Dead famous people - Id be Thomas Edison or Nikola Tesla maybe.

Not real famous people - Id definitely be Superman or a shape shifter (Star Trek).


----------



## callybags (21 Jan 2010)

Clubman


----------



## Teatime (21 Jan 2010)

Roald Amundsen


----------



## Ceist Beag (21 Jan 2010)

Tiger Woods up until he crashed into that damn tree!


----------



## Chocks away (21 Jan 2010)

callybags said:


> Clubman


Sailing close to the wind there, callybags


----------



## Chocks away (21 Jan 2010)

Dorothy Parker.


----------



## burger1979 (22 Jan 2010)

Ayrton Senna


----------



## Abbica (22 Jan 2010)

Oprah Winfrey for meeting famous people and getting huge money for it or anna wintour, editor of vogue!


----------



## Lex Foutish (22 Jan 2010)

Francis Rossi or Rick Parfitt.


----------



## Liamos (22 Jan 2010)

Just thought of another one....George Best! Best footballer in the world on the pitch and a different Miss World every week off the pitch. As he used to say himself they just held the Miss World competition every year to find him a new girlfriend!


----------



## Sunny (22 Jan 2010)

Bertie Ahearn


----------



## burger1979 (22 Jan 2010)

Sunny said:


> Bertie Ahearn


 
Why????


----------



## Holtend82 (22 Jan 2010)

Tiger Woods without a shadow of doubt !!!


----------



## Purple (22 Jan 2010)

Probably James Dyson


----------



## Sylvester3 (22 Jan 2010)

I'd love the fame and rockstar life of James Watson.


----------



## zag (22 Jan 2010)

Me.

z


----------



## Ciaraella (22 Jan 2010)

ney001 said:


> David Attenborough no question about it!


 

Absolutely! I'd love to see all the things he's seen. Or else Gerry Creighton who was a zoo keeper in Dublin Zoo for 51 years and recently retired.
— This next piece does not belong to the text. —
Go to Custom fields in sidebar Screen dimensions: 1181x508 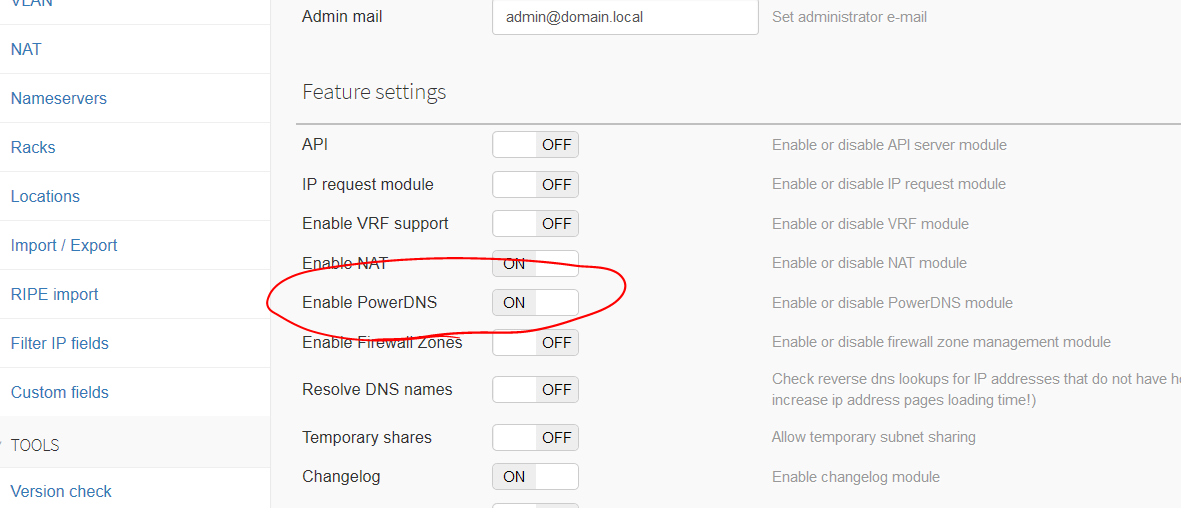[60, 392]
Or the dog whisperer!


----------



## levelpar (22 Jan 2010)

Peter Pan


----------



## Slash (22 Jan 2010)

Clint Eastwood - coolest man on the planet.


----------



## Latrade (22 Jan 2010)

Slash said:


> Clint Eastwood - coolest man on the planet.


 

http://xkcd.com/

Sorry, today's one made me laugh this morning.


----------



## carpedeum (23 Jan 2010)

Hugh Hefner.


----------



## Henny Penny (23 Jan 2010)

Antoni Gaudi ... or Lady Gaga


----------